(Records from a data source)
↓↓↓
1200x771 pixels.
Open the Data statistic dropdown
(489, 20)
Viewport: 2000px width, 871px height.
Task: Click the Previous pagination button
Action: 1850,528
↑↑↑
(BRIEF): Write the data out again in full. Match it word for word.

(TASK RESPONSE):
1200x771 pixels.
Open the Data statistic dropdown
(489, 20)
Viewport: 2000px width, 871px height.
Task: Click the Previous pagination button
Action: 1850,528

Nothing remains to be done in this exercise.